Corporate Architecture Concept for INTERSPAR

Many locations, one architectural language: With a stringent concept, we translated the identity of the Austrian retail company into architecturally distinctive forms and spaces. INTERSPAR implemented the CA in a context-sensitive manner.

Making brand identity visible
In 1998, as part of a limited design competition, we developed an architectural concept for INTERSPAR shopping centers. Our goal was to make the company’s values – openness, functionality, and customer orientation – architecturally visible, tangible, and transferable over the long term. We focused on staging the shopping experience architecturally, creating a modern and welcoming atmosphere, and ensuring efficiency in planning, operation, and lifecycle.

Robert Kelca, CEO of ATP architects engineers in Innsbruck.

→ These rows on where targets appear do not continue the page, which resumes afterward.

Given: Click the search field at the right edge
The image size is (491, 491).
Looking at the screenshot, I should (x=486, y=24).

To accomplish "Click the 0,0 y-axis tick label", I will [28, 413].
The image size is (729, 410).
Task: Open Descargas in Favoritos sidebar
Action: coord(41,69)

Corporate architecture makes it possible to translate corporate values and culture into built reality and to stage them with a strong identity.

Robert Kelca

Architect, Partner, Managing Director in Vienna

Detailed view of the glass front of INTERSPAR Imst, designed by ATP architects engineers

The aesthetically distinctive, urban concept for INTERSPAR is based on the principles of transparency, generosity, and a clear formal and material language. Our idea was to create a striking external presence and an experience-oriented sense of space inside. Urban design elements such as plazas, boulevards, and streets structure the interiors and stage daily life as if in a city. A diagonally positioned pylon serves across all sites as a landmark and brand emblem. The entrance area, accentuated by a red frame, integrates the logo, entrance vestibule, and a light tunnel.

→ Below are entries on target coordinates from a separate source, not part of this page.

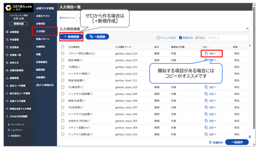Viewport: 262px width, 153px height.
Task: Open 予定管理 via its calendar icon
Action: 7,39
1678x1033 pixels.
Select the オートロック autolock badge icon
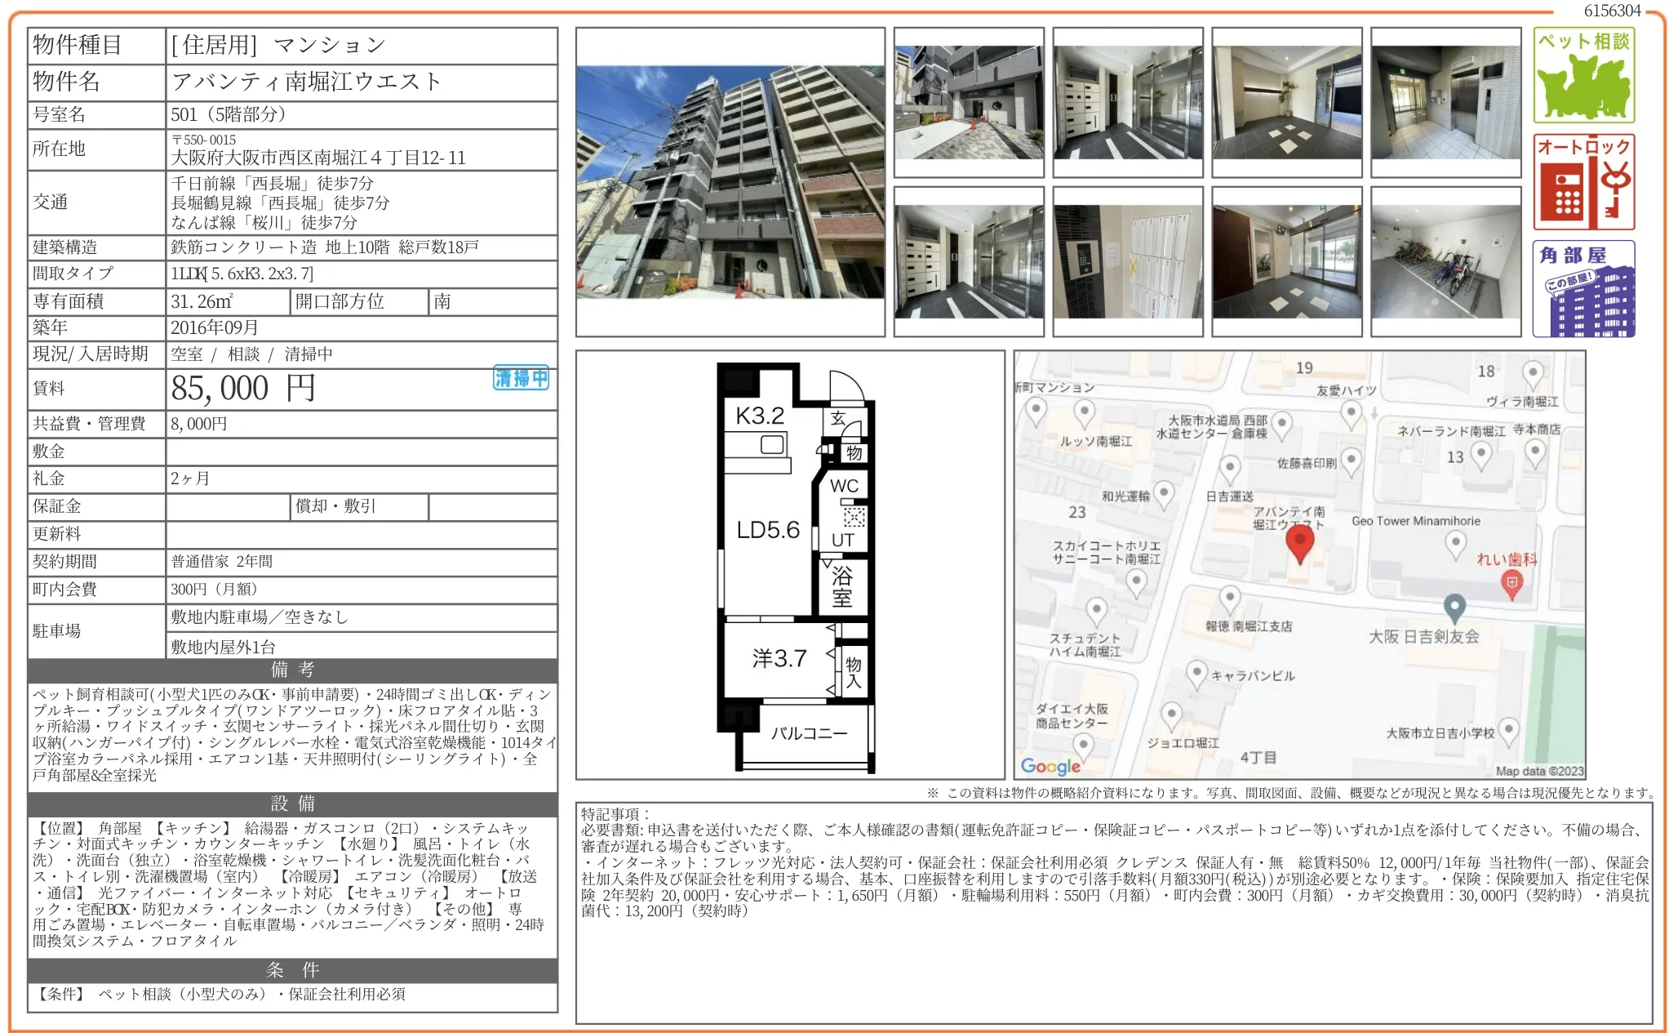pyautogui.click(x=1584, y=181)
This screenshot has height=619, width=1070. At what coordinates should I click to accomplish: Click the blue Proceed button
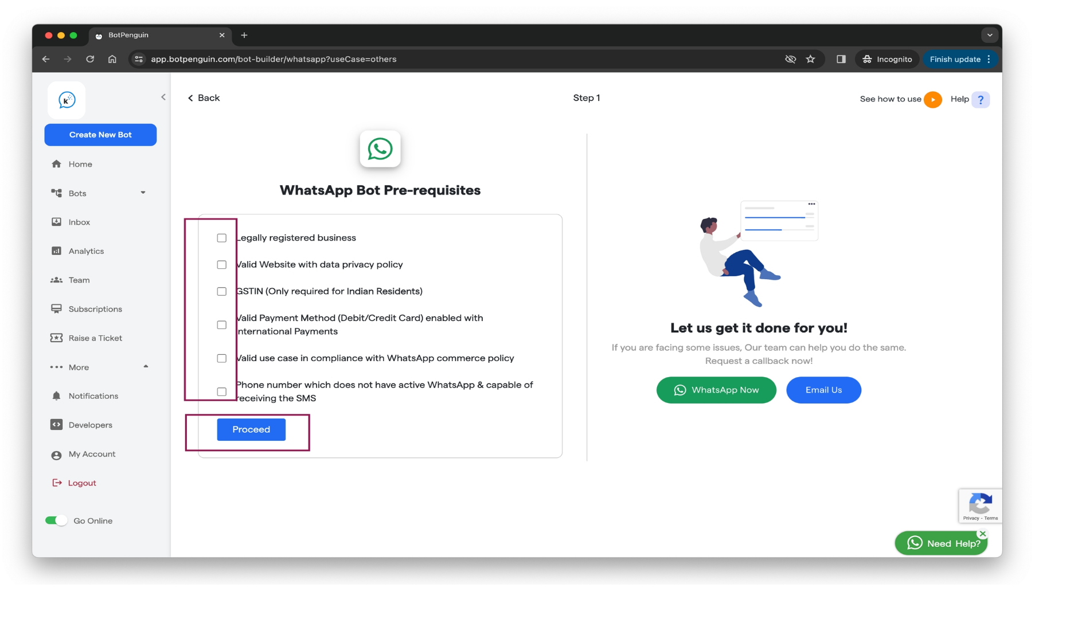click(x=251, y=429)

Exterior view of INTERSPAR Wels by ATP architects engineers as part of Corporate Architecture

Customers are welcomed by a “gallery corridor” that, in various versions, pierces the building envelope. Large, transparent front facades at the entrance offer views into the building and showcase the interior like a stage. Natural-colored aluminum wraps the closed section of the facade. The loadbearing structure is separated from the exterior skin and consists of slender reinforced concrete skeleton elements and/or timber trusses.

Exterior view of INTERSPAR Imst from the roundabout, designed by ATP architects engineers

Concept-based planning – integrated and site-specific
ATP has gone on to implement the corporate architecture concept with a site-specific approach in multiple projects. In Mistelbach, a renovation was carried out during ongoing operations. An open mall, a transparent entrance, and a prominently cantilevered canopy now define the new appearance. In Wels, a curved timber roof above a nearly 200-meter-long glass facade emphasizes the openness of the fully refurbished hypermarket. At night, the LED-lit underside of the canopy waves ensures long-distance visibility. In Imst, a cube clad in wooden shingles interprets the concept within an Alpine context. A generous glass facade and visible timber elements in the interior show how local design scopes can be harmonized with brand-specific architectural language. Additional remodeling and new-build projects were completed in Salzburg, Leoben, Linz, Rum/Innsbruck, Vienna, and Graz-Nord.